Another study in airway organoids showed how the virus induces cells to produce specific molecules that have been observed in patients during so-called cytokine storms (a hyper-inflammatory state that inflicts great damage and can ultimately be fatal). Organoids formed from diverse tissues have also clarified how the virus could make its way from the lung into other sites in the body, including gut, brain, pancreas, kidney and liver; by reaching the cells lining blood vessels in the lung, SARS-Cov-2 may gain access to the whole body via the circulatory system.
While these studies are fundamentally concerned with understanding the multi-faceted consequences of SARS-Cov-2 infection, they do beg the question as to what the organoid technology has contributed towards vaccine development. The answer is, not much.
While researchers speculate that organoids can be used as tools for drug discovery or to test the efficacy of drugs in suppressing viral infection, the major question emerging at the crossroads of the organoid and vaccine development fields is: How complex is too complex?

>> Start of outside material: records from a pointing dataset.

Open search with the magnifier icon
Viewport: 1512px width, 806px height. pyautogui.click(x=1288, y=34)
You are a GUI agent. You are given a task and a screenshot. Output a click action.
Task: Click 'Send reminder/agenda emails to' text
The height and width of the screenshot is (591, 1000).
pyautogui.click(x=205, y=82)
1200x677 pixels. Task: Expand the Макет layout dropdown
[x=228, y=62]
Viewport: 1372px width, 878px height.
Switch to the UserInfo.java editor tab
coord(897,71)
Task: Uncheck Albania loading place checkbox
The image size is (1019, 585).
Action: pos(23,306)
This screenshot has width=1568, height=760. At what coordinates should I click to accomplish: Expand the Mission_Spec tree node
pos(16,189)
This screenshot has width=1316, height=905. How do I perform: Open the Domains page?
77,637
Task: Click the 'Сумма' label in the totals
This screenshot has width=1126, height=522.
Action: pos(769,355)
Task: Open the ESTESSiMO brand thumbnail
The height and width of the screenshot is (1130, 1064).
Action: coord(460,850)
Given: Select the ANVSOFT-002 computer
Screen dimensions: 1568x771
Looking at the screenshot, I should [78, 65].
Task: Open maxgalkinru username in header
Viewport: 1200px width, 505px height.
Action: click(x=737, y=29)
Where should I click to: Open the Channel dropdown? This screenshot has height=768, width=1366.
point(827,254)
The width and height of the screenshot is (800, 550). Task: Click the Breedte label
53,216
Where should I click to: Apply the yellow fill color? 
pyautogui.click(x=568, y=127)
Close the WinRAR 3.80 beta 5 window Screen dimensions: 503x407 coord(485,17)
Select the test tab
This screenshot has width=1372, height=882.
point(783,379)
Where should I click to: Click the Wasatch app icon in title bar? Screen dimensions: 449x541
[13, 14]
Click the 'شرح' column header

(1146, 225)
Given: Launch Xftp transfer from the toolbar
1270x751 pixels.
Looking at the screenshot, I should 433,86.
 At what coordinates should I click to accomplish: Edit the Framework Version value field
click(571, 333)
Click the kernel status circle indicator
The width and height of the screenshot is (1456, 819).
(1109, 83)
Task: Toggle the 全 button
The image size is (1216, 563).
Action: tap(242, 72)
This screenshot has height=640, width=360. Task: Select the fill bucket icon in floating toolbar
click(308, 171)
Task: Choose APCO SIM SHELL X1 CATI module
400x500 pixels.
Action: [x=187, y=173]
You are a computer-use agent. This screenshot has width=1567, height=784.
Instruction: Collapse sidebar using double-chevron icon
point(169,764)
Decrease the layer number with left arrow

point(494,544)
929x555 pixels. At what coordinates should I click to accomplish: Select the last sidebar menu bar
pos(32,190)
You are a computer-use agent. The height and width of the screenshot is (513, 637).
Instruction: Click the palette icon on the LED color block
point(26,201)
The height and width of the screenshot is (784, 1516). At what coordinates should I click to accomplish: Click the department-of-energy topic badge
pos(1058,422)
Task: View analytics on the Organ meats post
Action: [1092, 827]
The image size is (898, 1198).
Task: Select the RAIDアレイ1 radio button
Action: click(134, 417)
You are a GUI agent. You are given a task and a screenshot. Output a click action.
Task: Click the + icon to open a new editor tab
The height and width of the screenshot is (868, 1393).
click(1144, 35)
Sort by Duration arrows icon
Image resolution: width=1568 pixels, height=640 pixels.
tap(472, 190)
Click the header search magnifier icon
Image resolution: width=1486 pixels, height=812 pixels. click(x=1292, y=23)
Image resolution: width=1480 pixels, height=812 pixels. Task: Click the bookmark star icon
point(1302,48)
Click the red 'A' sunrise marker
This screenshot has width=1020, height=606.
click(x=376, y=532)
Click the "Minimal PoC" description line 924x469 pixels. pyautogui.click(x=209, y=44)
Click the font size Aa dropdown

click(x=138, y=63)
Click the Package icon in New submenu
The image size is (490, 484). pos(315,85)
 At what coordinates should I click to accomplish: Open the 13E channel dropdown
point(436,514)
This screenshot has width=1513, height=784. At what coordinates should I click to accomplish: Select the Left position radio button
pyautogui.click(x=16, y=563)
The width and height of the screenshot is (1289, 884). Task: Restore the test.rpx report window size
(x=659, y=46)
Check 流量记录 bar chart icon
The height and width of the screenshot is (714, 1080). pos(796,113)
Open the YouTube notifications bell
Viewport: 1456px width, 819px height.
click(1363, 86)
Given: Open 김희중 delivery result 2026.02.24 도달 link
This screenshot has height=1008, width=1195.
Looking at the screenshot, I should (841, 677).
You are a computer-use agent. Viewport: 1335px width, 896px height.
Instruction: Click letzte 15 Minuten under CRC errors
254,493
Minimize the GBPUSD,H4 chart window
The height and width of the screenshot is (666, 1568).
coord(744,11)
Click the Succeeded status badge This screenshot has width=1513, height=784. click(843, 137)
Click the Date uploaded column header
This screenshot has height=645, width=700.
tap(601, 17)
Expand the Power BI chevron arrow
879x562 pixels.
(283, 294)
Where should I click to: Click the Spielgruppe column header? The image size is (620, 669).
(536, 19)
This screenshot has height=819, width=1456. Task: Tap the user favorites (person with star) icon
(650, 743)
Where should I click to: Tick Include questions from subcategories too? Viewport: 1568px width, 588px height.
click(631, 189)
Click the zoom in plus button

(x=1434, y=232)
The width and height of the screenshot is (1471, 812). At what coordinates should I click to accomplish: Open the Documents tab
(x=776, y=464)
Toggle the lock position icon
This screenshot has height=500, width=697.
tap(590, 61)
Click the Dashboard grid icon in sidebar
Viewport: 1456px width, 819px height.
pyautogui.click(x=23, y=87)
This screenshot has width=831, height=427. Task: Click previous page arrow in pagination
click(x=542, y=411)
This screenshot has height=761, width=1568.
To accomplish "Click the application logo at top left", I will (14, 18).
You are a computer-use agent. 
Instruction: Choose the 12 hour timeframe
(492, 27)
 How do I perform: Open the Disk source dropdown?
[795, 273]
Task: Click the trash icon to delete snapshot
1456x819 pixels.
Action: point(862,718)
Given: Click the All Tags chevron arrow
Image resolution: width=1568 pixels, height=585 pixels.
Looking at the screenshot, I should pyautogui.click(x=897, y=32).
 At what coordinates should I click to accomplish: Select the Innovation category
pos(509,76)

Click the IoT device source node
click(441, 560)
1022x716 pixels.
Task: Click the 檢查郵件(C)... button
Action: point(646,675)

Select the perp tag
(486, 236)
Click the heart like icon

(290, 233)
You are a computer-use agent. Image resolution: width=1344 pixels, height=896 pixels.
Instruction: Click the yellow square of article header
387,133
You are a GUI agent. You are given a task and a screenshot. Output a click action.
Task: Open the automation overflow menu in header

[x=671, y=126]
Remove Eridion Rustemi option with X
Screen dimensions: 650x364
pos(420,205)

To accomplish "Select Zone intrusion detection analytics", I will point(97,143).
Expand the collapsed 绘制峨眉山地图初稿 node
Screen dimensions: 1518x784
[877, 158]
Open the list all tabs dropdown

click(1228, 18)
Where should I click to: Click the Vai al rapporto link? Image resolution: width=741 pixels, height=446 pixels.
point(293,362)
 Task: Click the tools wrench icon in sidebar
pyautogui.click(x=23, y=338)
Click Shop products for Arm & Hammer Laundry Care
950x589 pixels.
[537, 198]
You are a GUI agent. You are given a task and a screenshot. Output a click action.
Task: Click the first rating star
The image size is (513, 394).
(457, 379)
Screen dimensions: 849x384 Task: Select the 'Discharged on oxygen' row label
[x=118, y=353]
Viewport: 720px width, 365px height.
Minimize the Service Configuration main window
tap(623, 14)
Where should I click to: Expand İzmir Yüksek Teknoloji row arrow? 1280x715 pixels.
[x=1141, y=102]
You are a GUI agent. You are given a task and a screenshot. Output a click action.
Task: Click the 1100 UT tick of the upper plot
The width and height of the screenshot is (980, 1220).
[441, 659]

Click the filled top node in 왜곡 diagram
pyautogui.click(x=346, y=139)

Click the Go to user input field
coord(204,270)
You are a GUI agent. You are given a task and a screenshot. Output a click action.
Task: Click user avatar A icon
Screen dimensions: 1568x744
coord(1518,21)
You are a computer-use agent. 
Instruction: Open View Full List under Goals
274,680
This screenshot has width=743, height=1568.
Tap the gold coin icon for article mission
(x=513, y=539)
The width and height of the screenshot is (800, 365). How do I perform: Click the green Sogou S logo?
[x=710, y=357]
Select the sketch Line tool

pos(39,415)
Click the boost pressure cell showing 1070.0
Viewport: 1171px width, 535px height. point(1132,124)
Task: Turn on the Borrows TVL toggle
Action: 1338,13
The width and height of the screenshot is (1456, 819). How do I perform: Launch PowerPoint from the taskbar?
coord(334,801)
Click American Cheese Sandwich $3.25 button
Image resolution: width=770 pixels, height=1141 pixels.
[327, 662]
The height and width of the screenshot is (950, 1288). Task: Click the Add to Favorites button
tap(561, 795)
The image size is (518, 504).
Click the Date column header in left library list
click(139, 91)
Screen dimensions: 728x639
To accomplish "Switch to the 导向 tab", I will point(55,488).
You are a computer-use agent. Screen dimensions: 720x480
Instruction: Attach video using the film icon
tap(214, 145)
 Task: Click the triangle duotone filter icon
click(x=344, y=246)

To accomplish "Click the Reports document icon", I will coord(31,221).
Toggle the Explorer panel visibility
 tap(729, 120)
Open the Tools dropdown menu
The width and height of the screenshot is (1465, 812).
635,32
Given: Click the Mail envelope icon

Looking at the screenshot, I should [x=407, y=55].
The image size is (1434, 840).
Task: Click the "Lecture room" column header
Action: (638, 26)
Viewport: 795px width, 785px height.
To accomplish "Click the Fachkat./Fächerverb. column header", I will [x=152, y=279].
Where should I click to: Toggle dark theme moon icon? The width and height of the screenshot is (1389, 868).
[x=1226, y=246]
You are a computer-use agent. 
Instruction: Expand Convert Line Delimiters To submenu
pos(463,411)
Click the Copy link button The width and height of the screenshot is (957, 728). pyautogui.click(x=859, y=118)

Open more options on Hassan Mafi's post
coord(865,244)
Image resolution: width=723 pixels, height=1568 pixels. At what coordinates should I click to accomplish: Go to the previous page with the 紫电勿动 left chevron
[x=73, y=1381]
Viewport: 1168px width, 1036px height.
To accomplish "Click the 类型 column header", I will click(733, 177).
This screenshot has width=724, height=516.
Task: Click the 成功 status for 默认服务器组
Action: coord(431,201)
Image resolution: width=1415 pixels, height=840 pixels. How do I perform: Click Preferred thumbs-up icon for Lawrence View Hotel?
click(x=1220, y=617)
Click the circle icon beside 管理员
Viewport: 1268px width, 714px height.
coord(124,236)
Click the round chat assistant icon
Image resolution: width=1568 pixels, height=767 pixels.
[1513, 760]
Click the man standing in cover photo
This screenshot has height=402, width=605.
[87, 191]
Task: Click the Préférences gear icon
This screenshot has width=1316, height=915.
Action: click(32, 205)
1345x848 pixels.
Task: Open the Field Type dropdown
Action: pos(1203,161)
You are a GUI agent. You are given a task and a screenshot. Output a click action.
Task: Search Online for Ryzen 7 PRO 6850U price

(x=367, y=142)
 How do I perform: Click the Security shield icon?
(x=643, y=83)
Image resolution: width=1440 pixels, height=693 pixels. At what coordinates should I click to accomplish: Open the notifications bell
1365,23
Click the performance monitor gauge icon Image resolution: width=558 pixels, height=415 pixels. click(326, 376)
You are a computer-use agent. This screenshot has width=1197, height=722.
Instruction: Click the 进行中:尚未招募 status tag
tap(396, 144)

The aspects that play in favour of organoids when it comes to studying fundamental biology also render them rather impractical models for drug development and testing. Higher complexity comes at the price of scalability and homogeneity. Organoids are comparatively expensive to culture and their production cannot be scaled up quite like that of the cheaper, more homogeneous cell lines.
Most importantly, however, and specifically because organoids are not homogeneous cell populations, their response to infection is more complex to decipher. Currently, no head-to-head comparison has been done between the utility of organoids and cell lines for the discovery of new targets or therapeutic candidates. Until such studies are done extensively, cell lines will remain at the forefront of screening efforts, precisely because they are less complex.